Excerpts from a book written by Stephen Grey and published in 2006 called Ghost Plane: The Inside Story of the CIA’s Secret Rendition Programme illuminates the problem of “foreign partners.”
“…To provide legal protection for renditions countries like Egypt were asked to provide a promise that they would not torture an individual prisoner. In this way, the U.S. would argue there were no grounds for imagining a “substantial risk” of torture. The downside was that would be hard-going to persuade anyone to believe that assurance. Most CIA insiders never bothered…they told the White House all along that anyone sent to Egypt would almost certainly be treated very brutally. Egypt was a country plagued by terrorism having suffered more than fifty attacks in the years before 9/11. It had dealt with the problem with ruthless repression.” (“Men in Black”, p. 35)

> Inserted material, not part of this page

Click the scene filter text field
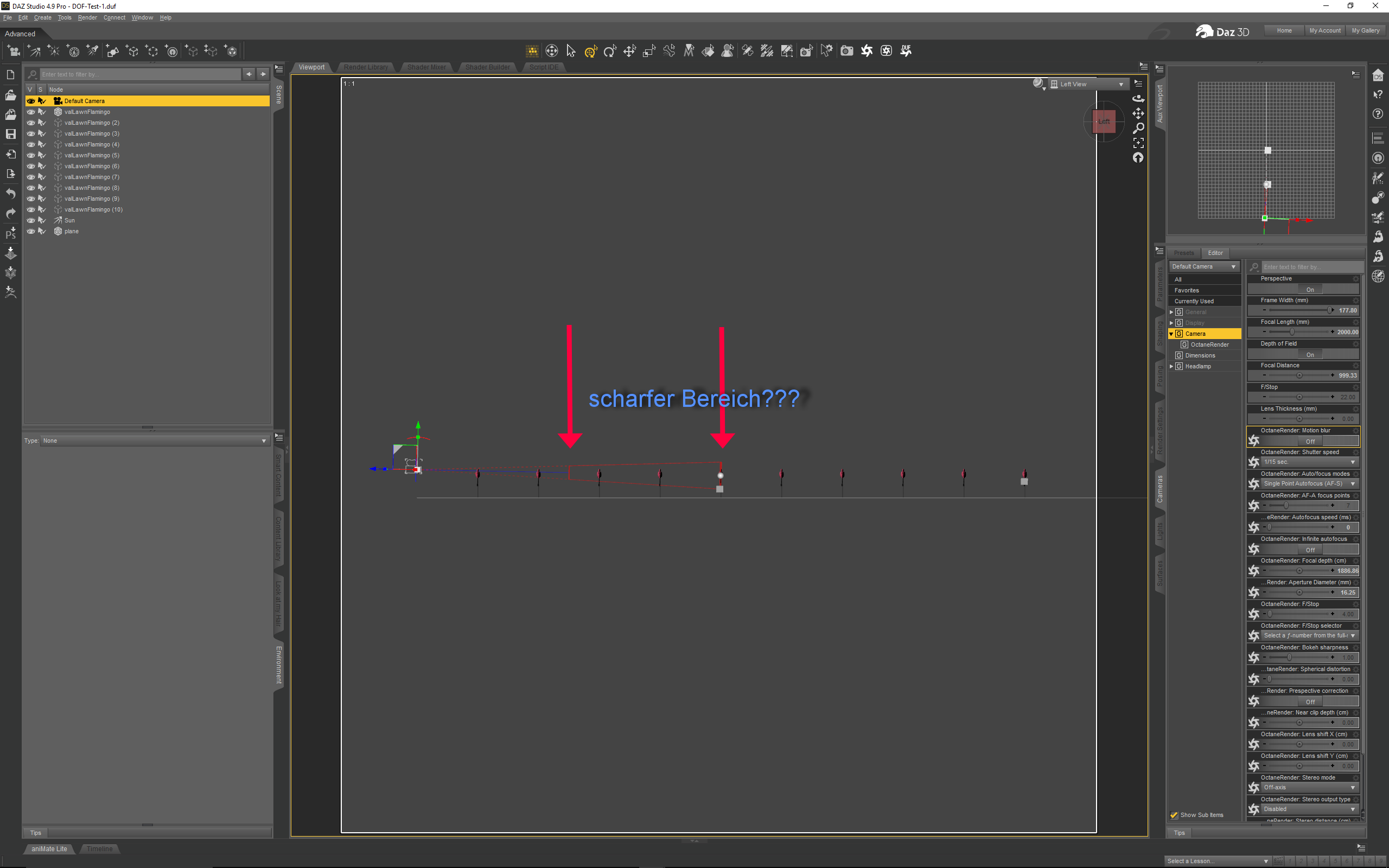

Grey adds that Egypt has been regarded as “Torture Central” and quotes Robert Baer, who worked on the Middle East for twenty-one years while in the CIA:
“If you send a prisoner to Jordan you get a better interrogation. If you send a prisoner, for instance to Egypt, you will probably never see him again, the same way with Syria.” (“Men in Black, p. 35)
Another quote from Baer also claims that all of our Middle East allies are afflicted by fundamentalism, militant Islam.
More than $2 billion a year from U.S. taxpayers, according to Grey, goes to Foreign Military Financing (FMF). Foreign militaries are who we are paying to capture, detain, and interrogate so-called “terror suspects.”
This system existed before 9/11 but after the scale of operations became “large scale and systematic.”